[Collected data entries]
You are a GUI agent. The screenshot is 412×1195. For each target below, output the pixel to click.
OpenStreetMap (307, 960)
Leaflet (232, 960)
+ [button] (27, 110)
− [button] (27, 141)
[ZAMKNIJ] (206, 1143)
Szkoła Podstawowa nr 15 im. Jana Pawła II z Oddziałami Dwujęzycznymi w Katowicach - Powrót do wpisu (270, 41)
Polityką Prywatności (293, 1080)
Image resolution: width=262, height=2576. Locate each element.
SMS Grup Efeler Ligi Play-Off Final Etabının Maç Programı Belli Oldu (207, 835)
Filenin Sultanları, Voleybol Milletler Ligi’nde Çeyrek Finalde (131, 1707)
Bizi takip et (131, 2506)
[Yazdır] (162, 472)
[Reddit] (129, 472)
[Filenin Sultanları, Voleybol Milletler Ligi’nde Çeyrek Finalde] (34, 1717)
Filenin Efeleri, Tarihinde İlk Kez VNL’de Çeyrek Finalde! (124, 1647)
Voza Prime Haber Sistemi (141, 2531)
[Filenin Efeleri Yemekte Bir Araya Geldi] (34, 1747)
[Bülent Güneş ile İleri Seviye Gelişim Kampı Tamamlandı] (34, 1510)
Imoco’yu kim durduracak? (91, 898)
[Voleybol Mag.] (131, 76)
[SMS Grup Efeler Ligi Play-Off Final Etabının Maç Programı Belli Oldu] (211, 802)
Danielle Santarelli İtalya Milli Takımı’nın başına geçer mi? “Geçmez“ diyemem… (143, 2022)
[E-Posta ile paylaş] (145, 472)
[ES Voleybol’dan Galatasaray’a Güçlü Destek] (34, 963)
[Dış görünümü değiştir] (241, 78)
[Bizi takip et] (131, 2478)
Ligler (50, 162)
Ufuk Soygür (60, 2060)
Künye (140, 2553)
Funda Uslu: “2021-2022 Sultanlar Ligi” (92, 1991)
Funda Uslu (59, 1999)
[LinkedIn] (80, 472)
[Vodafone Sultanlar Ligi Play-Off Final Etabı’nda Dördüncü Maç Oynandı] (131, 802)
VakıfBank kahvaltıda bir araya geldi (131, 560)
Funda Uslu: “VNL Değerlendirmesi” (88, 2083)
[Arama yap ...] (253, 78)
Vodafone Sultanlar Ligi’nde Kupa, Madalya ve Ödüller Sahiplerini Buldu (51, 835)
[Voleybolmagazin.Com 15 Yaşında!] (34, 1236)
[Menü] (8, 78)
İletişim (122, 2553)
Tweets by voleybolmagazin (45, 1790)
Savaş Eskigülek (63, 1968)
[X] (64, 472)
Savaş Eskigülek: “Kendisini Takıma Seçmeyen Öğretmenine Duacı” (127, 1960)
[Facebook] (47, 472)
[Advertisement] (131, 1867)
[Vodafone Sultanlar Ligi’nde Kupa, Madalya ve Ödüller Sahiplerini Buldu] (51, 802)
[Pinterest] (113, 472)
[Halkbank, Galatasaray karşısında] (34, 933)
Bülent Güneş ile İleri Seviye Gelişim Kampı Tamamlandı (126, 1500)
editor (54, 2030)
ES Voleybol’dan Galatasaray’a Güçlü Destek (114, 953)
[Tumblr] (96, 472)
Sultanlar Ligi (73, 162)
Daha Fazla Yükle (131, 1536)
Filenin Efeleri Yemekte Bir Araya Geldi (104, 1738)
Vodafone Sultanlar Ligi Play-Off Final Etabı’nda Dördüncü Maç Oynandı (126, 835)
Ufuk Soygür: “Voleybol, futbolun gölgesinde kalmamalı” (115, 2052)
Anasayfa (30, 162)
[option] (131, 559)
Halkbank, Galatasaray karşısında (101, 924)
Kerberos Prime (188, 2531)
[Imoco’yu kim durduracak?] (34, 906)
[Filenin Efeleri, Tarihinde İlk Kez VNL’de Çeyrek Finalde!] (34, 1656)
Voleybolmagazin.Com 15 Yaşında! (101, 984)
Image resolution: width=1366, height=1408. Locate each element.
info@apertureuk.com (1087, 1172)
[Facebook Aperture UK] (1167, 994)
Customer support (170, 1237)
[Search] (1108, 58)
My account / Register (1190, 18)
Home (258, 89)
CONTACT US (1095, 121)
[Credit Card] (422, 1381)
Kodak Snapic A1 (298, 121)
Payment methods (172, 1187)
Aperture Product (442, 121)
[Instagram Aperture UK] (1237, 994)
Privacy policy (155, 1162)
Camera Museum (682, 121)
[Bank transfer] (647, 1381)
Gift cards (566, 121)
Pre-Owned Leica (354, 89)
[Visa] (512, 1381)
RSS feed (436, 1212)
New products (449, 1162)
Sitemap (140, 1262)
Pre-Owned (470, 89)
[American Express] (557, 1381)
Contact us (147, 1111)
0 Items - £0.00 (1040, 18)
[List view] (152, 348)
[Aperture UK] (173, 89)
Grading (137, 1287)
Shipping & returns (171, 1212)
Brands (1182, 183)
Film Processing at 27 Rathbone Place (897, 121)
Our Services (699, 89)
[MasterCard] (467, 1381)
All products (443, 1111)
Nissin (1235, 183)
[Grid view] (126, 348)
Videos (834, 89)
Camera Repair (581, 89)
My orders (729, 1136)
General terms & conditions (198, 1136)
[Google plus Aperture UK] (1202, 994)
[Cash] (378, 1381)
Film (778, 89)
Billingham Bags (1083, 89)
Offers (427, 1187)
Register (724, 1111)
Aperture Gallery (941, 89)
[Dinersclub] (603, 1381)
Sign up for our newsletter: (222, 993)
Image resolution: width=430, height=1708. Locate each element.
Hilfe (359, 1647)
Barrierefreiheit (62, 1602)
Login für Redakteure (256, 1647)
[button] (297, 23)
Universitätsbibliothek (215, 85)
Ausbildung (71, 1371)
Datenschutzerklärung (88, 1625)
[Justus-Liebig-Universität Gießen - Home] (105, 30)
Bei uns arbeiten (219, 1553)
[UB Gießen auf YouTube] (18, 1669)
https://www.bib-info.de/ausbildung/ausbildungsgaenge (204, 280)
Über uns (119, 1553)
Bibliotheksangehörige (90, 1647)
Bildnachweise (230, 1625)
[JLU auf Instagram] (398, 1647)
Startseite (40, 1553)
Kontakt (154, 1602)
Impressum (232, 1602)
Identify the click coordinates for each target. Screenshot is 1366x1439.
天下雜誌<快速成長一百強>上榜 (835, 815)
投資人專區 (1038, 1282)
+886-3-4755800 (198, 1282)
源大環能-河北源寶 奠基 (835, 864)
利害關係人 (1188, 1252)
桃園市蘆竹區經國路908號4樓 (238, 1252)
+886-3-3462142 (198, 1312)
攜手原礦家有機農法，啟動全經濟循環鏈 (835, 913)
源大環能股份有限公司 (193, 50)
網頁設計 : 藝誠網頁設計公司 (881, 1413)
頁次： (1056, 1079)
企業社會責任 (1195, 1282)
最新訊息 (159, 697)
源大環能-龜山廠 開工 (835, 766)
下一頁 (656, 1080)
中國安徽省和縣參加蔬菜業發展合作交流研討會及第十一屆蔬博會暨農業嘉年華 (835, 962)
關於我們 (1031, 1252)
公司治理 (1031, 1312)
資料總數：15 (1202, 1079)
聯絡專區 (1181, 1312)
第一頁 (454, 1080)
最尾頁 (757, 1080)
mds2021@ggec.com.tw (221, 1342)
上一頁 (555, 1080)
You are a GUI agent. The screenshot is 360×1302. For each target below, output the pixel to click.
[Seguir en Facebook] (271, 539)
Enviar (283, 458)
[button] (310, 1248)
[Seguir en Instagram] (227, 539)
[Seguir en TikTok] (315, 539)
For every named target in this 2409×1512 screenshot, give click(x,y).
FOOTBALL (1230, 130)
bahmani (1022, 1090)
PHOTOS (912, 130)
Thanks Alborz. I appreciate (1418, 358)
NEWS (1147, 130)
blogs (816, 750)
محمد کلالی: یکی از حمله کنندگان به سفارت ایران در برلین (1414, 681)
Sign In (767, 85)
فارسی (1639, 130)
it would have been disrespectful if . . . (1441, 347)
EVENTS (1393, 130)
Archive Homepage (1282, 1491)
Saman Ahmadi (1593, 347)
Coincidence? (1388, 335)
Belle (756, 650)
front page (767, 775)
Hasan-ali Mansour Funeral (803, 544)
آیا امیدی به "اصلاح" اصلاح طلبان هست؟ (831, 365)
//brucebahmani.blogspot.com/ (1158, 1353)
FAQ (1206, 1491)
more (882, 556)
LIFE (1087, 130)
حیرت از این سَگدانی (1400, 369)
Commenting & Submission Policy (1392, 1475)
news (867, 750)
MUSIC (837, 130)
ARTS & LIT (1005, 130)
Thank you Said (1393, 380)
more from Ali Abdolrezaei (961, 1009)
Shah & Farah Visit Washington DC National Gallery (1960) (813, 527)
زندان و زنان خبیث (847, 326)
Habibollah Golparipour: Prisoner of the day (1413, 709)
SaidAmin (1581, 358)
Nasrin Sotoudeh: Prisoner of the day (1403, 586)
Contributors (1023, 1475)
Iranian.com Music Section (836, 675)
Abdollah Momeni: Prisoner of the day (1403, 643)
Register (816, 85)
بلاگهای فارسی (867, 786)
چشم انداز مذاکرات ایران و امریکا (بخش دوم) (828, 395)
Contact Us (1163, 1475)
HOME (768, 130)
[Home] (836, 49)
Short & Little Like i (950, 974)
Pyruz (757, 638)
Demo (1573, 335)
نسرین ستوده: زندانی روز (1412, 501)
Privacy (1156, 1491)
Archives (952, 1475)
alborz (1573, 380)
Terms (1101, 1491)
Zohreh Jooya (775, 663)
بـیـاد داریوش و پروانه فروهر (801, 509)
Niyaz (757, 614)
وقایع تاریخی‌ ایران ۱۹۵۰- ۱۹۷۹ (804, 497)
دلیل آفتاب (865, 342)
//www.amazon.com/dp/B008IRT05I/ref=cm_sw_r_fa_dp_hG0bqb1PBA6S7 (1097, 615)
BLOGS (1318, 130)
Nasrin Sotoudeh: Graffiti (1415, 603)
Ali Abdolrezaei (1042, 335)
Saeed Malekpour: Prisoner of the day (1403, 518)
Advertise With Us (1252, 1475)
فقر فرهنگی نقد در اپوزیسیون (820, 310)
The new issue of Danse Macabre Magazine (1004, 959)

WORK ORDER: Retype the first line of the entries and every line after it, please, through the line that contains "Image resolution: width=262, height=2576.". Add nothing.

WRITTEN ANSWER:
You are a GUI agent. The screenshot is 412×1195. For each target below, output the pixel to click.
OpenStreetMap (307, 960)
Leaflet (232, 960)
+ [button] (27, 110)
− [button] (27, 141)
[ZAMKNIJ] (206, 1143)
Szkoła Podstawowa nr 15 im. Jana Pawła II z Oddziałami Dwujęzycznymi w Katowicach - Powrót do wpisu (270, 41)
Polityką Prywatności (293, 1080)
Image resolution: width=262, height=2576. Locate each element.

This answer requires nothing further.